1. A method for assembling a software package, comprising:

presenting an XML structure to a user, the structure being a class in an object-oriented programming environment that can be used to obtain an application;

allowing the user to construct an XML script using the structure, the script defining the contents of the software package to contain applications available through the structure used by the user to construct the script;

parsing the script to provide software code; and

the software code is executed to automatically assemble at least two applications defined by the script into a software package.

2. The method of claim 1, comprising: at least some of the classes are presented in a class window (42) of a computer display (40) for selection by a user.

3. The method of claim 1, comprising: prompting for information relating to at least an identification of the software package.

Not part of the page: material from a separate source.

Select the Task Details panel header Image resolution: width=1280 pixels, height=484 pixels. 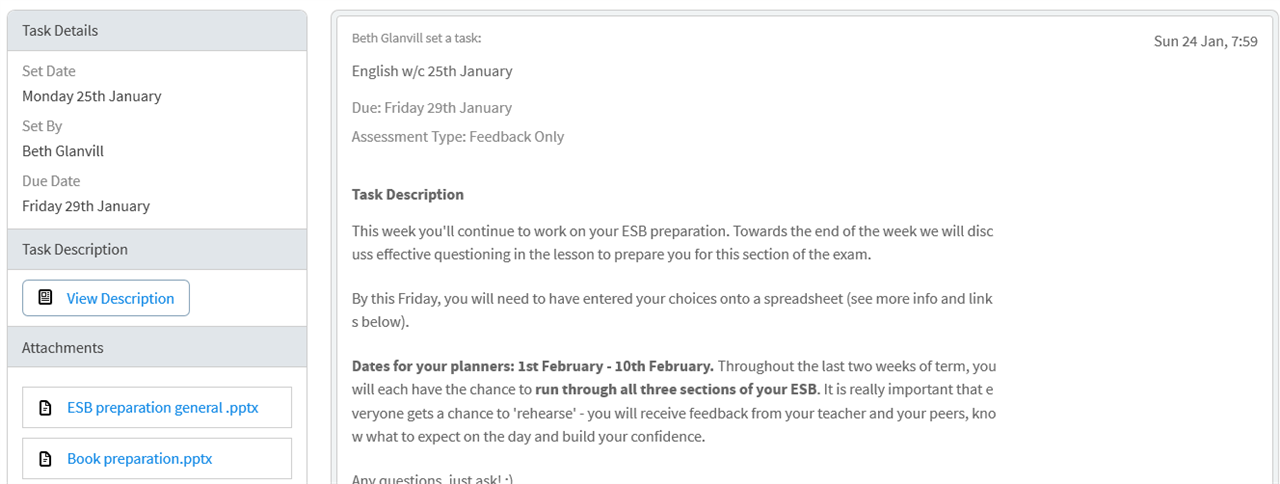coord(157,31)
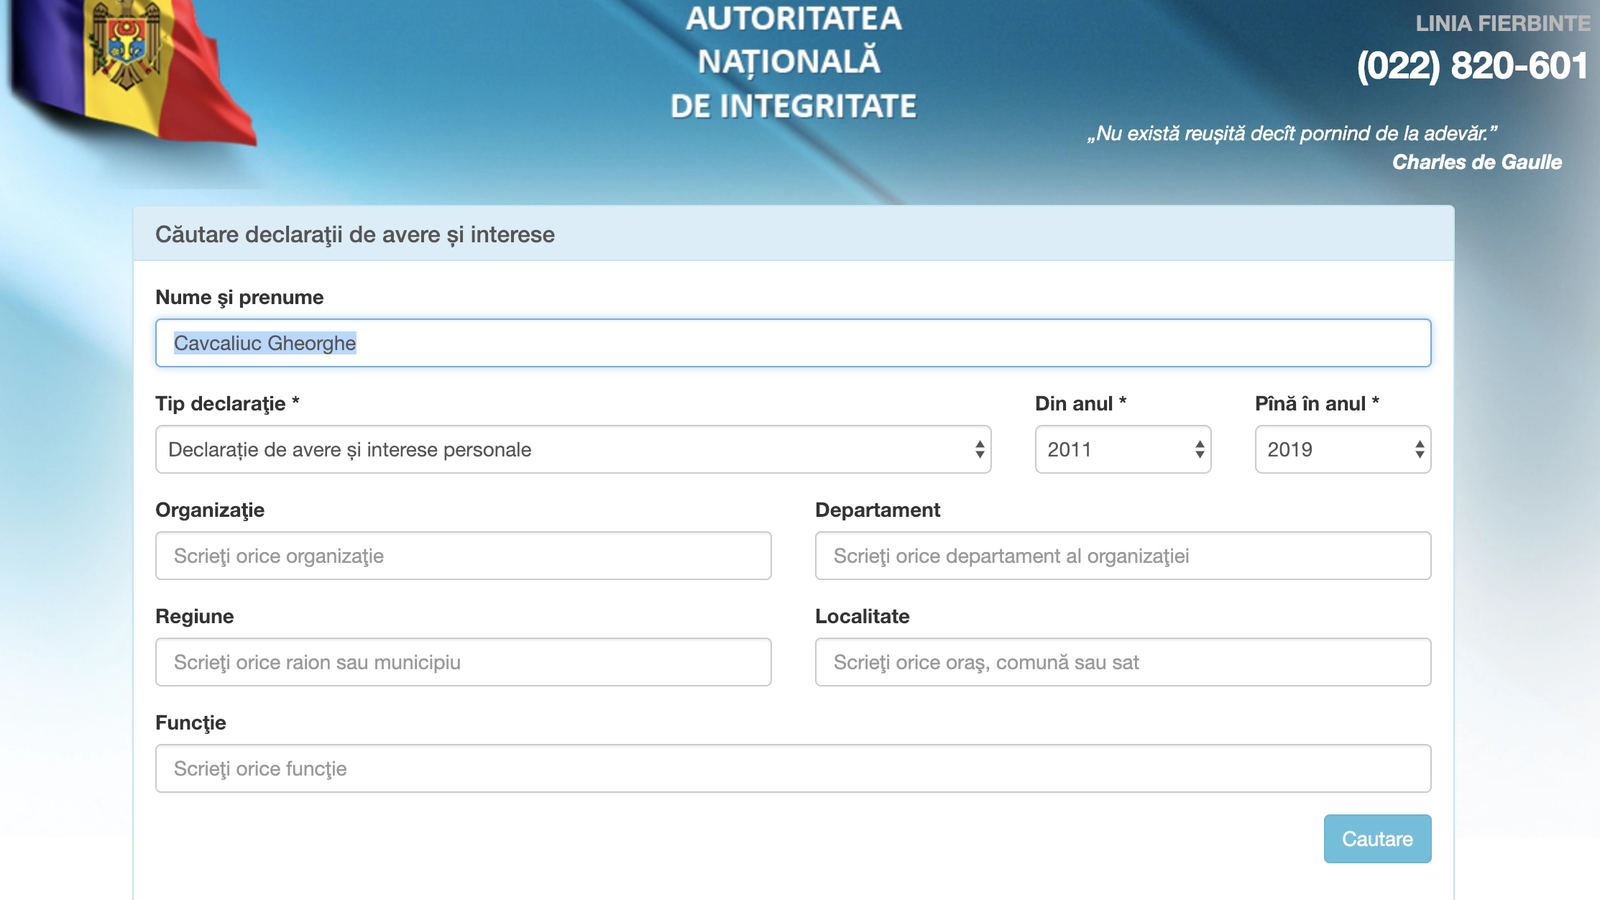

4. An apparatus for assembling a software package, comprising:

means for presenting an XML structure to a user, the structure being a class in an object-oriented programming environment that can be used to obtain an application;

means for allowing said user to construct an XML script using said structure, said script defining the contents of said software package to contain applications available through the structure used by the user to construct the script; and

means for parsing the script to provide software code;

means for executing the software code to automatically assemble at least two applications defined by the script into a software package.

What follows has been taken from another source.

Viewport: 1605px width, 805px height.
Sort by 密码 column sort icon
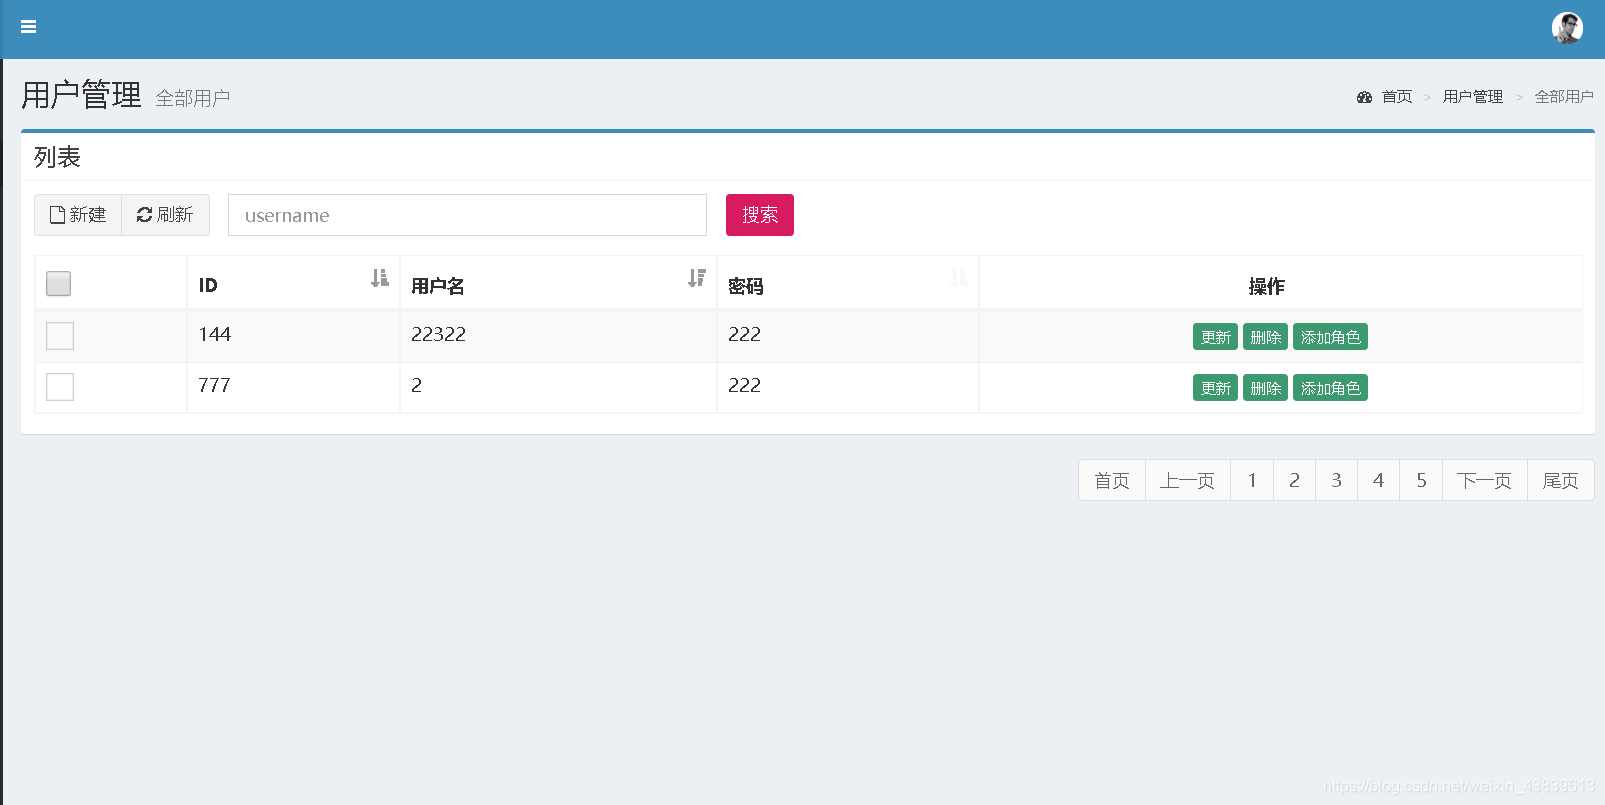pos(958,278)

5. A system for assembling a software package for a computer, the system comprising:

a model component (24) comprising an object-oriented Application Programming Interface (API) for generating a list of at least two software applications;

a controller component (26) in communication with the model component (24) and containing an analysis program that parses the list into code for execution to automatically assemble the at least two software applications into a software package; and

a viewing component (28) in communication with the controller component (26) to present object classes for obtaining applications to a user for use in generating a list,

wherein directly or indirectly referenced application programming interfaces are contained within the model component (24) and application programming interfaces not directly contained within the model component (24) have wrapper functions that point the controller components (26) to their respective locations.

6. The system of claim 5, wherein the list contains storage locations associated with the application.

7. The system of claim 5, wherein the API is XML-based.

8. The system of claim 7, wherein the code is C + +.

9. The system of claim 8, comprising: means for presenting at least some of the classes in a class window (42) of a computer display (40) for selection thereof by a user.

10. The system of claim 9, comprising: means for prompting for information relating to at least an identification of the software package.